The basic argument, IIRC (it’s been a while) is that Trump threatened massive retaliation if any Americans were killed by Iranians, and the Iranians still hit Ain Al Assad with missiles. And no Americans were killed (some concussion damage though), and that this was the Iranian gamble.
Either improbably good luck[1], or accuracy similar to Iranian claims. (Or some combination.) A different type of missile, but it is possible that guidance systems are similar on other types.
[1] It’s worth noting that M. Pompeo claimed that the intent was to kill Americans, and that the Iranians were unlucky in their attack. (Pompeo is massively biased, rational but with really dumb priors IMO. Also, the Iranians are skilled at playing with complex odds.)
YY_Sima Qian
@Bill Arnold: The Fateh-110 does indeed have 15 m CEP, but much lower range of 200 – 300 kms, depending on the version. the Zolfagher, however, has range of 700 kms. The longer the range, the more difficult to achieve low CEP, especially if the civilian GPS signal relied upon is degraded by the US.
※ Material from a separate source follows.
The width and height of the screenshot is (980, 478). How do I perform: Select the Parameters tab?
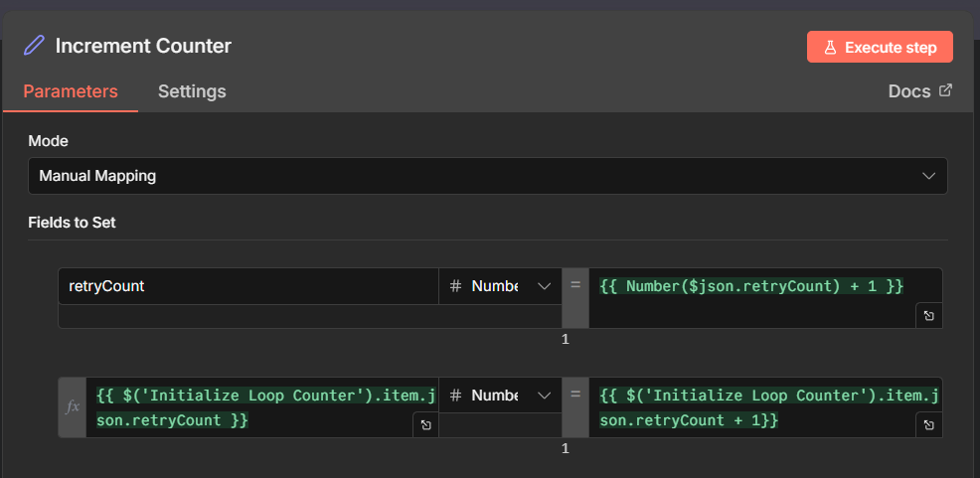click(x=71, y=91)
Enhanced Voting Techniques
Damn, someone was showing the Tankies twitter posts and what a trip.
The Tankies logic is just as convoluted as Q-anon’s. The usual, start with a conclusion and then go find the evidence to support their conclusion, and if there is no evidence; claim conspiracy. Also Hitler; one of them talked to Leni Riefenstah over breakfast once at a hotel fifty years ago, so that makes him the expert on Nazis and in his most informed opinion the United States is exactly the same as Nazi Germany!!! And a lot quotes apparently supporting their position from long and safely dead people, so totally 100% no quote mining going on there. Apparently, the Tankie consensus is the West sekreatly’ created the country of Ukraine seventy years ago as a tax haven (under the very noses of the Soviet Union at the height of The Cold War, sneaky Westerners)
The real thing that strikes me personally is lack of specifics in the Tankies claims. Everything was in these general terms and them never them showing specific examples . I suppose of a Tankie did that the discussion would get into why the US is doing that thing and what are the other actors in that thing are doing, and then the Tankies would have to concede agency to little brown people, slavs and other people who aren’t white Americans. Can’t have that.
The Tankies sure come across as pack of upper class WASP douches who went so far to the Right they ended up on the Left.
Enhanced Voting Techniques
@YY_Sima Qian: Incidentally, the Iranians were back tracking today on that they sold the Russians these missiles.